▶ **PROBLEM TO WORK ON**: Below are some records. Reproduce them exactly from their first line through the line with "Task: Click Portugal", inclusive.

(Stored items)
● ● ● ●

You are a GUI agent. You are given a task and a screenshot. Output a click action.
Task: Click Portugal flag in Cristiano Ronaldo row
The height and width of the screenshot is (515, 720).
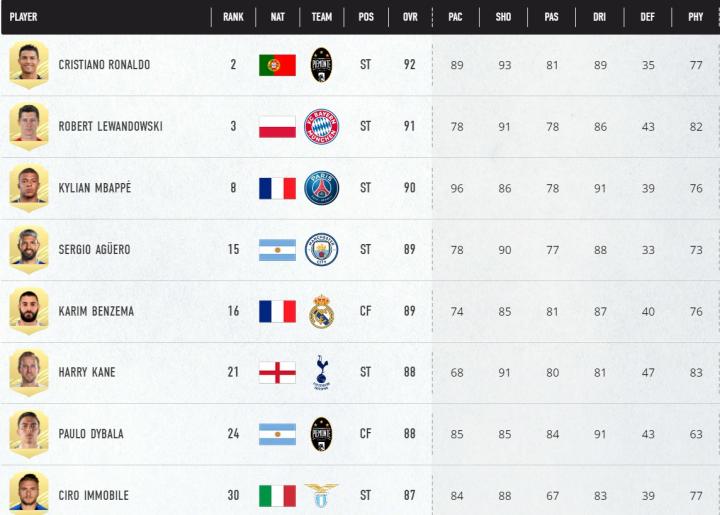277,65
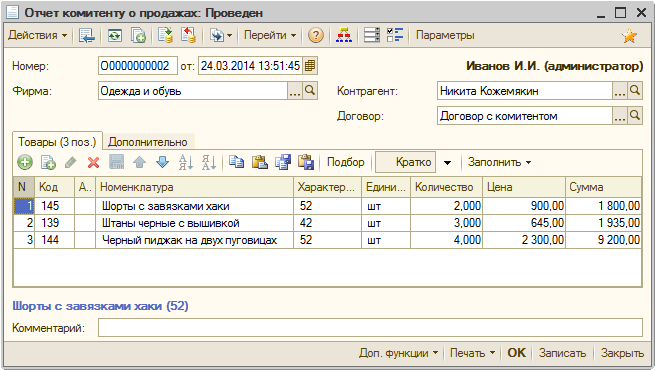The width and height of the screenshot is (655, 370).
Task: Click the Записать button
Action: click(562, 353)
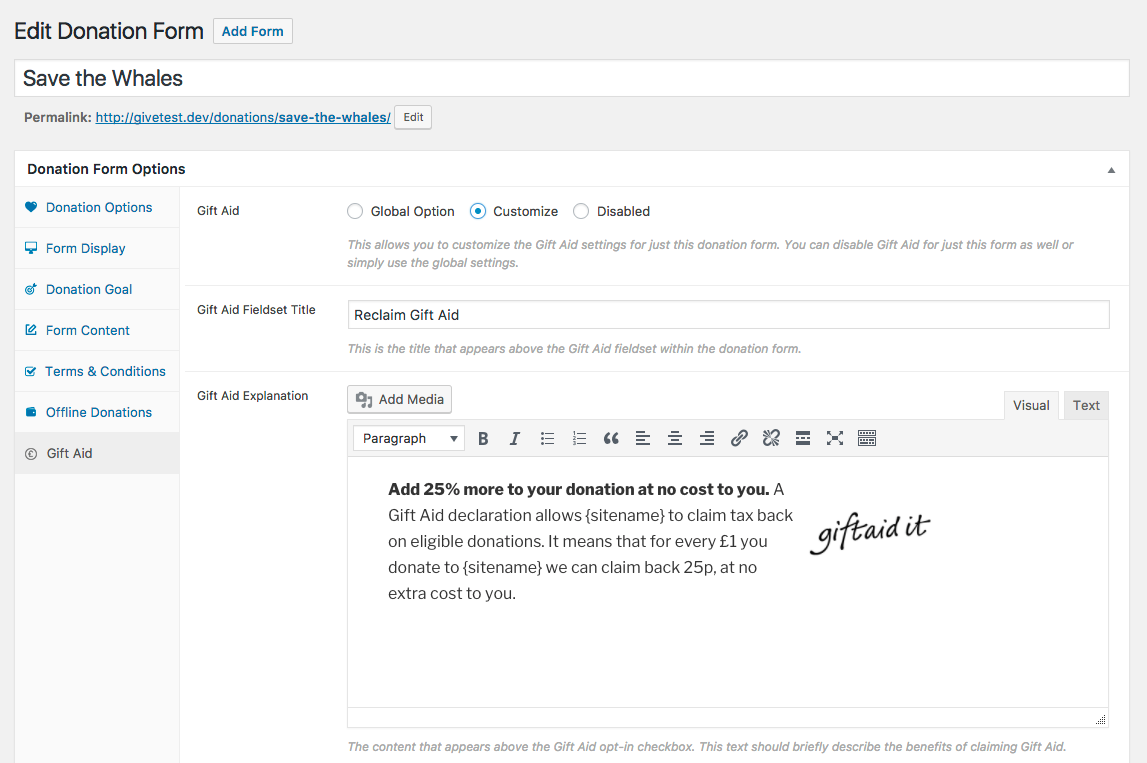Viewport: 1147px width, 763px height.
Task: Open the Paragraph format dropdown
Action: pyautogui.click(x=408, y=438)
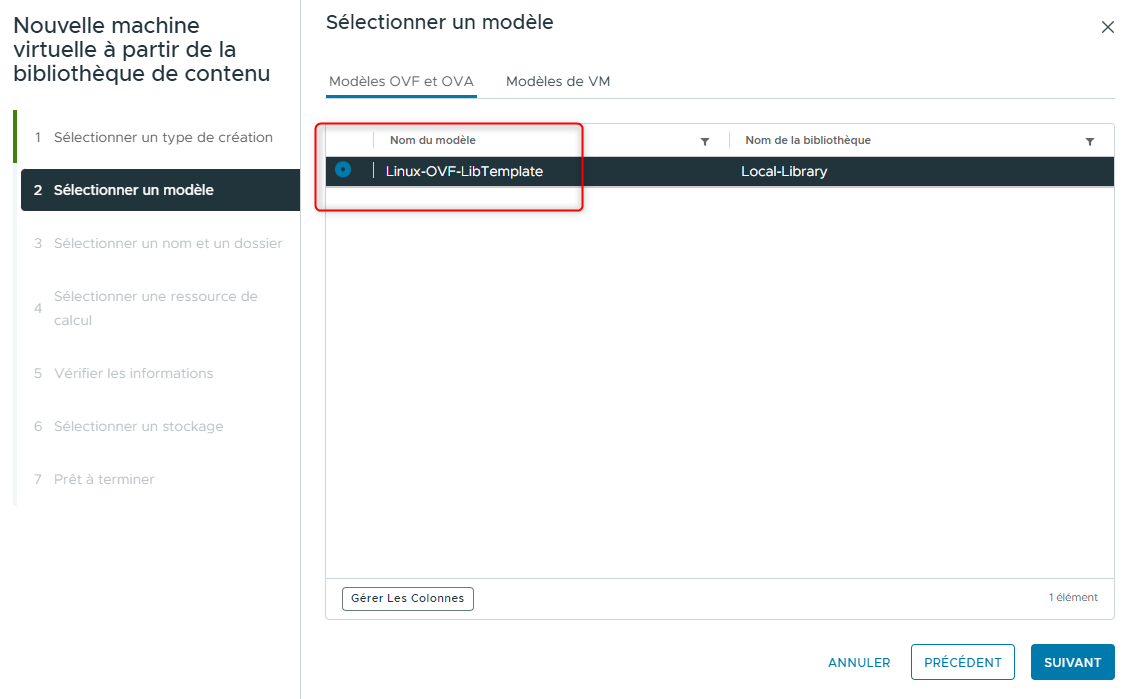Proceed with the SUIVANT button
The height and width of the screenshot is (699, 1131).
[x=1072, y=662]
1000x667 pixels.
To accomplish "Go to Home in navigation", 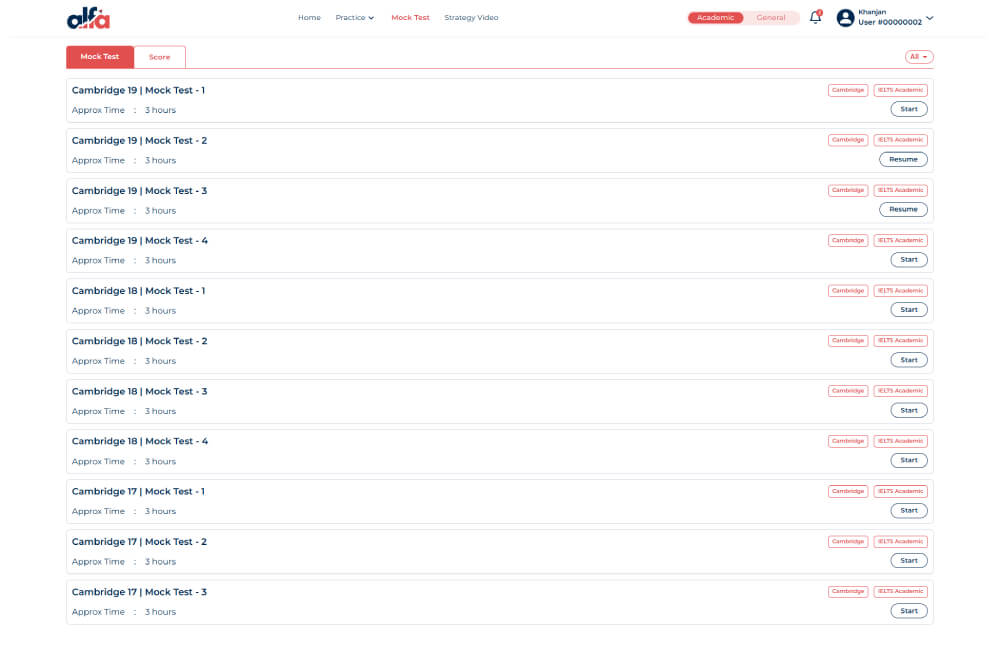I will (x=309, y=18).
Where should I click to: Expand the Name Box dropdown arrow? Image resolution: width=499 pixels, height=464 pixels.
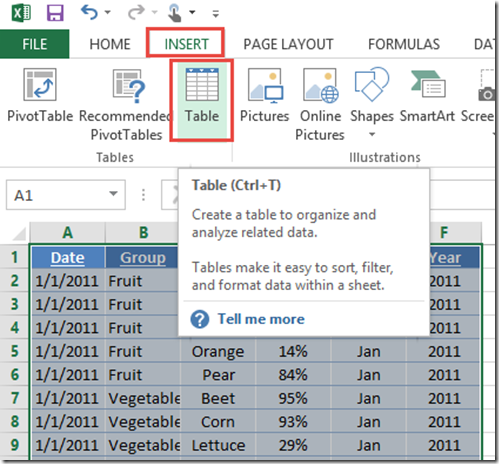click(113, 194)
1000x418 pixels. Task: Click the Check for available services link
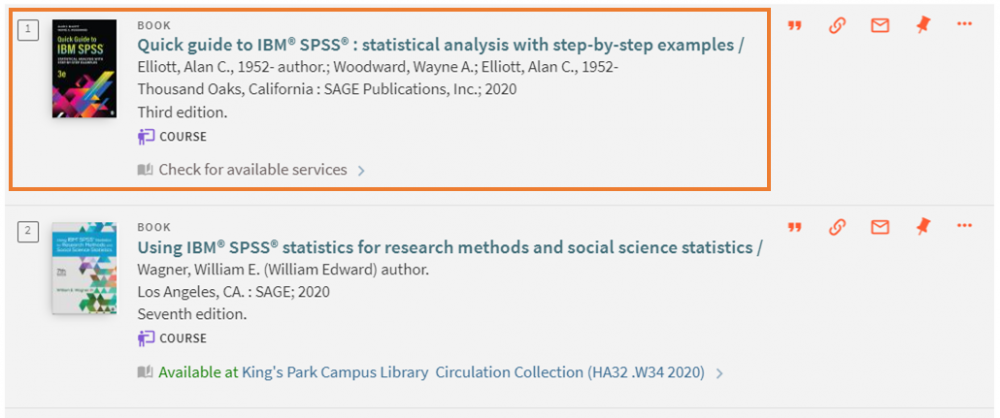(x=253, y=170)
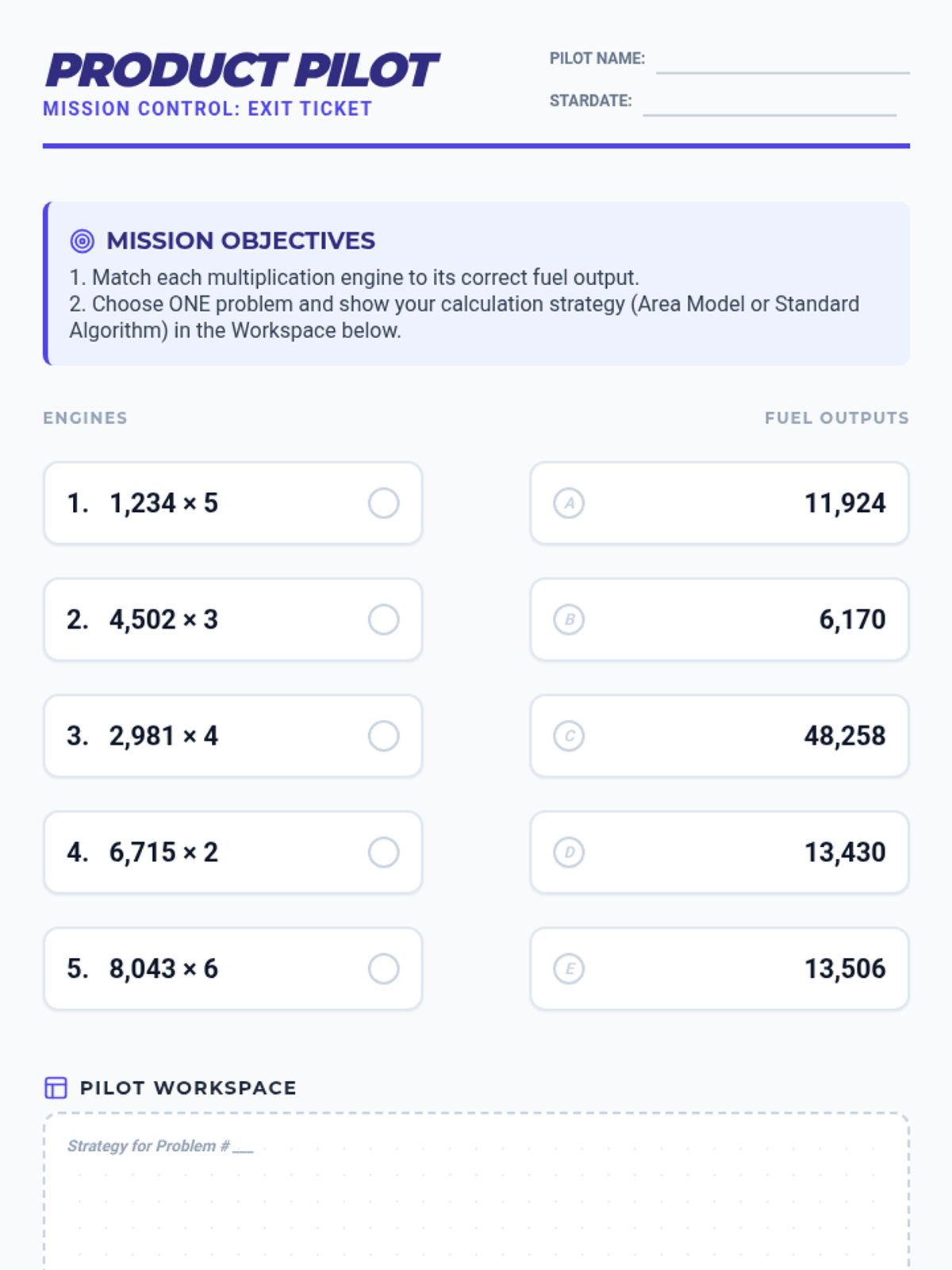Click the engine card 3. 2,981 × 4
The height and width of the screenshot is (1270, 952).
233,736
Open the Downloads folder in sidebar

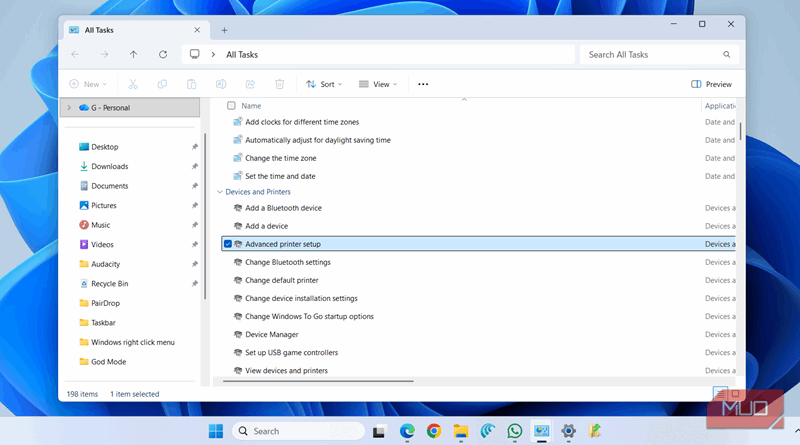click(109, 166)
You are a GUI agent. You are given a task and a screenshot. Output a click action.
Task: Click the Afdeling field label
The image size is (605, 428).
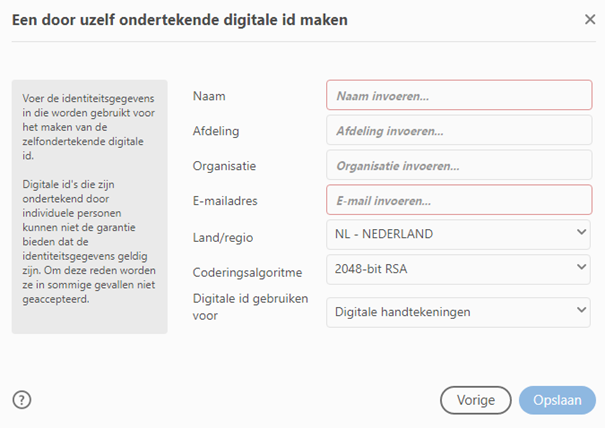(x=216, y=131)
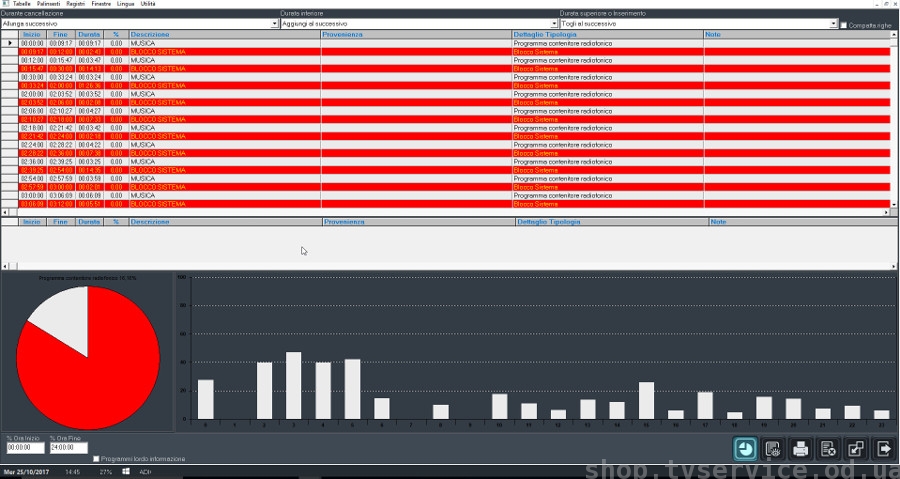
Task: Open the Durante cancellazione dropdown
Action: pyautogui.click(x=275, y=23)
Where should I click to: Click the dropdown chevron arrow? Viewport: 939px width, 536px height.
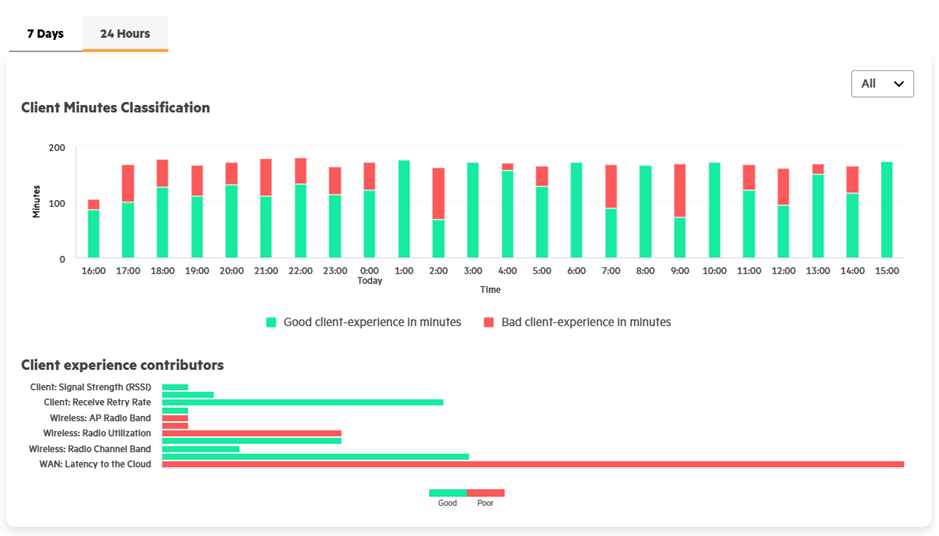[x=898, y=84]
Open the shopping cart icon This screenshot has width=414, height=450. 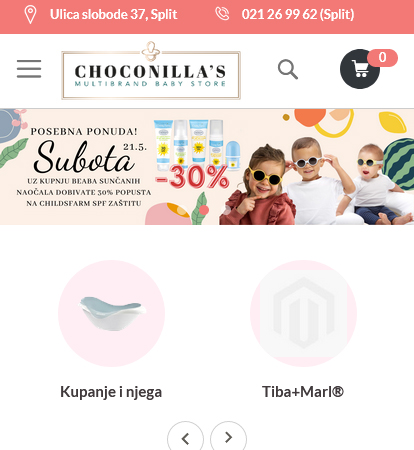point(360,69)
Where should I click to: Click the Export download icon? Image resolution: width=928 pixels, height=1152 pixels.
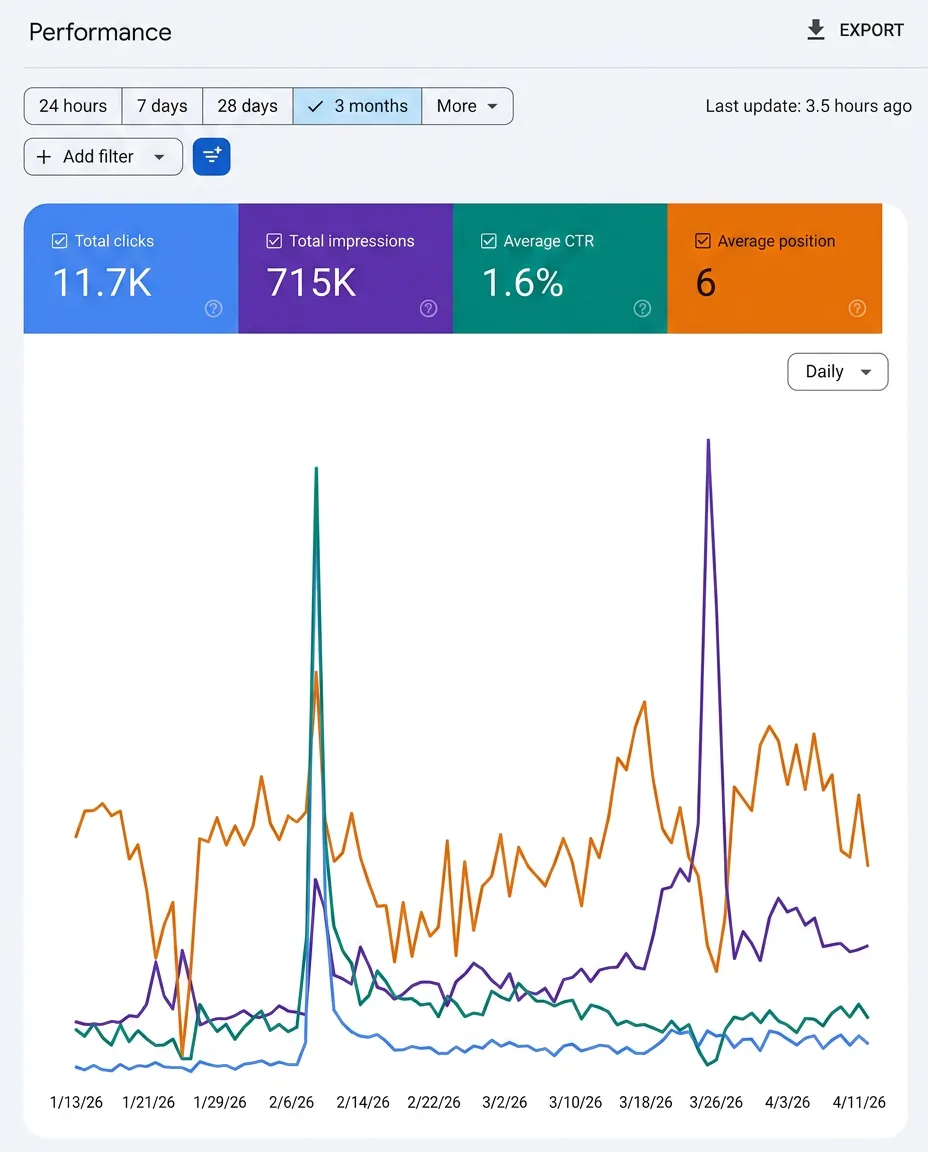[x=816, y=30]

● ● ● ●

▶ **TASK SOLUTION**:
You are a GUI agent. You are given a task and a screenshot. Output a click action.
Task: Click Portugal flag in Cristiano Ronaldo row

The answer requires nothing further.